DAKAR (Reuters) - West African heads of state are meeting via video link on Monday to try to resolve a political crisis in Mali they worry could spiral out of control and derail the fight against Islamist extremists in the region.
Tens of thousands of protesters have taken to the streets in recent weeks to demand that President Ibrahim Boubacar Keita step down. Following are details on the origins of the crisis and the risks it poses to the region.
WHAT IS CAUSING THE PROTESTS?
1. Disputed elections
Political tension has been simmering in Mali since Keita won reelection in August 2018 in a poll that opposition parties said was marred by irregularities.
The government pushed ahead with a legislative election in March, despite the coronavirus outbreak, increasing jihadi attacks and the kidnapping by unidentified gunmen of Mali’s main opposition leader, Soumaila Cisse. He has not been heard of since.
Protesters are angry about a decision by the constitutional court to overturn 31 of the results, handing Keita’s party 10 more parliamentary seats and making it the largest bloc.
2. Islamist violence
Mali has struggled to regain stability since 2012, when ethnic Tuareg rebels and loosely aligned jihadists seized the northern two-thirds of the country, leading former colonial power France to intervene to temporarily beat them back. Attacks have increased in recent months, as militants seek to extend their reach, stocking ethnic tensions around central Mali.
Keita’s opponents accuse the government of cronyism, pointing to the influence of his son Karim Keita, who stepped down from the powerful position of chairman of parliament’s defense and security committee in July. The government denies the accusations.
4. Economic hardship
Mali’s economy, which depends on gold and cotton, has been hard-hit by the insurgency and COVID-19 pandemic. Striking teachers joined a protest in June to press demands for promised salary increases.
WHY ARE MALI’S NEIGHBOURS AND ALLIES WORRIED?
1. Regional stability
Groups linked to al Qaeda and Islamic State have used Mali as a launchpad for attacks in neighbouring countries, including Niger and Burkina Faso.
International powers are also anxious for the crisis to end, fearful it could undermine multi-billion-dollar efforts spearheaded by France to contain the militants.

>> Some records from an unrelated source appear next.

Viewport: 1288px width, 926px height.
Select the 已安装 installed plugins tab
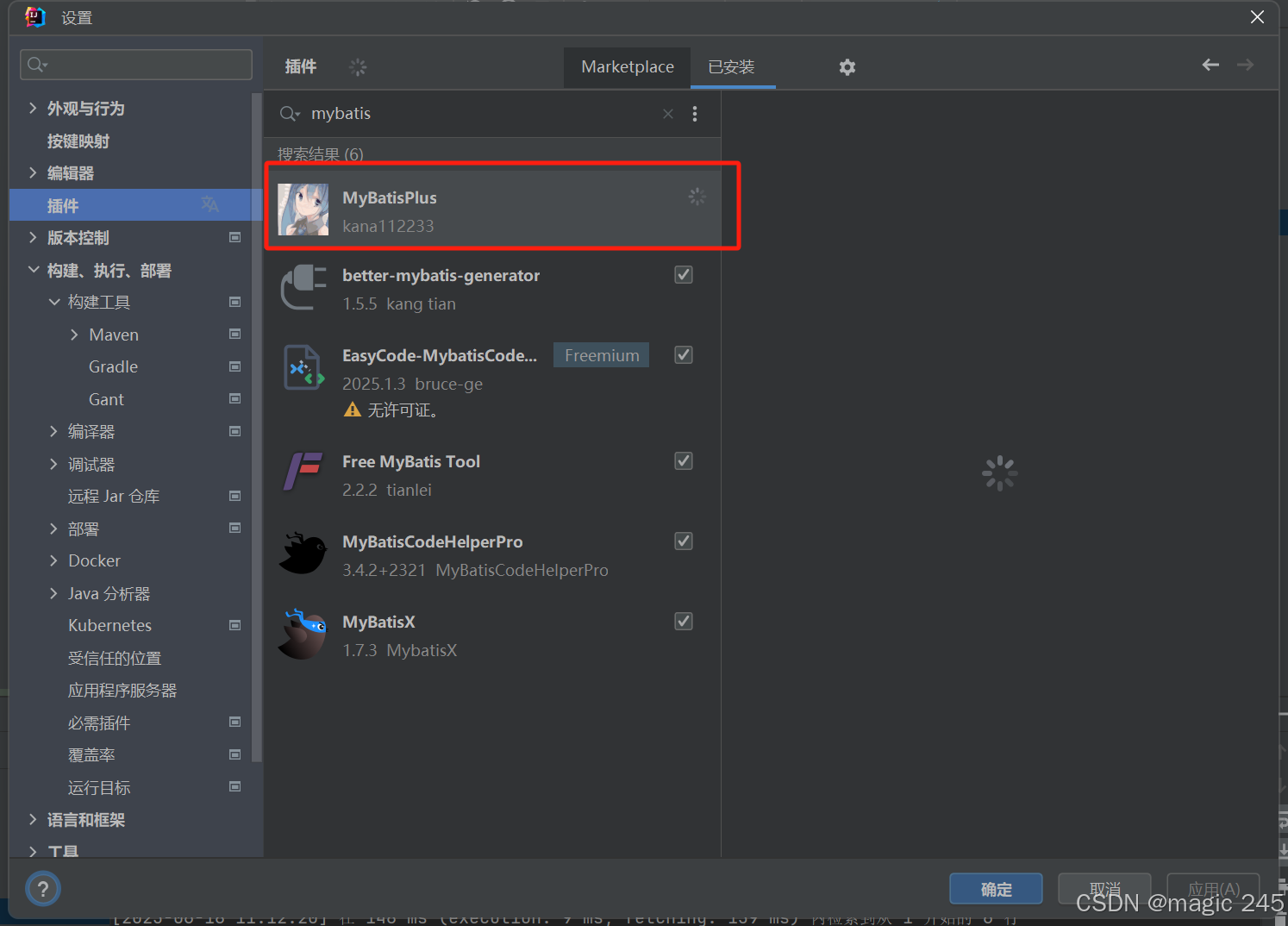[x=732, y=66]
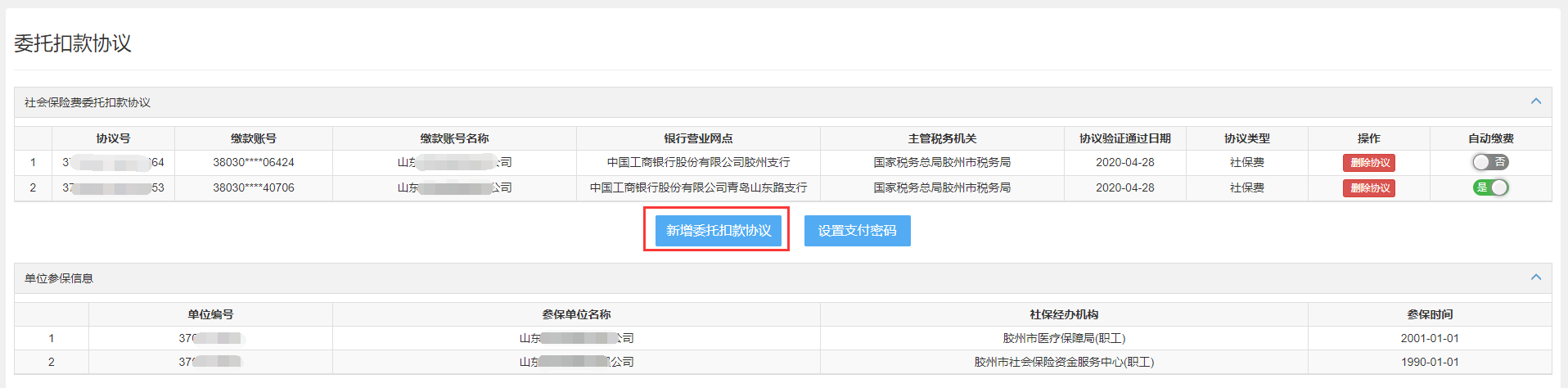Collapse the 单位参保信息 panel chevron
This screenshot has height=388, width=1568.
[1535, 277]
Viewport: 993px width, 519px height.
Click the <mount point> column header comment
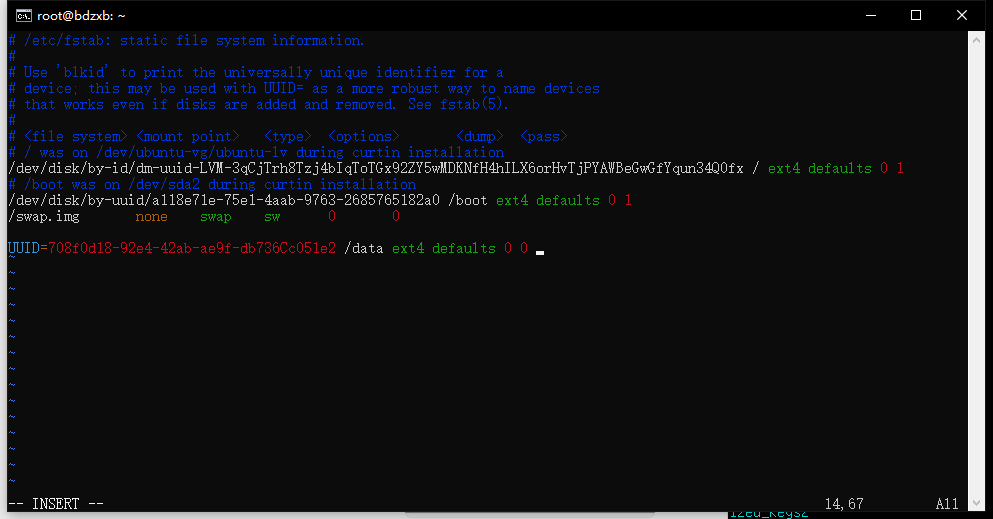click(188, 136)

European leaders worry that prolonged instability in Mali could see more people displaced, fuelling another wave of migration to their shores.
3. Coup fears
Regional leaders are also concerned about the precedent set if Keita is forced to step down. Mediators from the Economic Community of West African States have proposed the creation of a unity government but draw the line at what they describe as an unconstitutional change in power in a region notorious for military coups.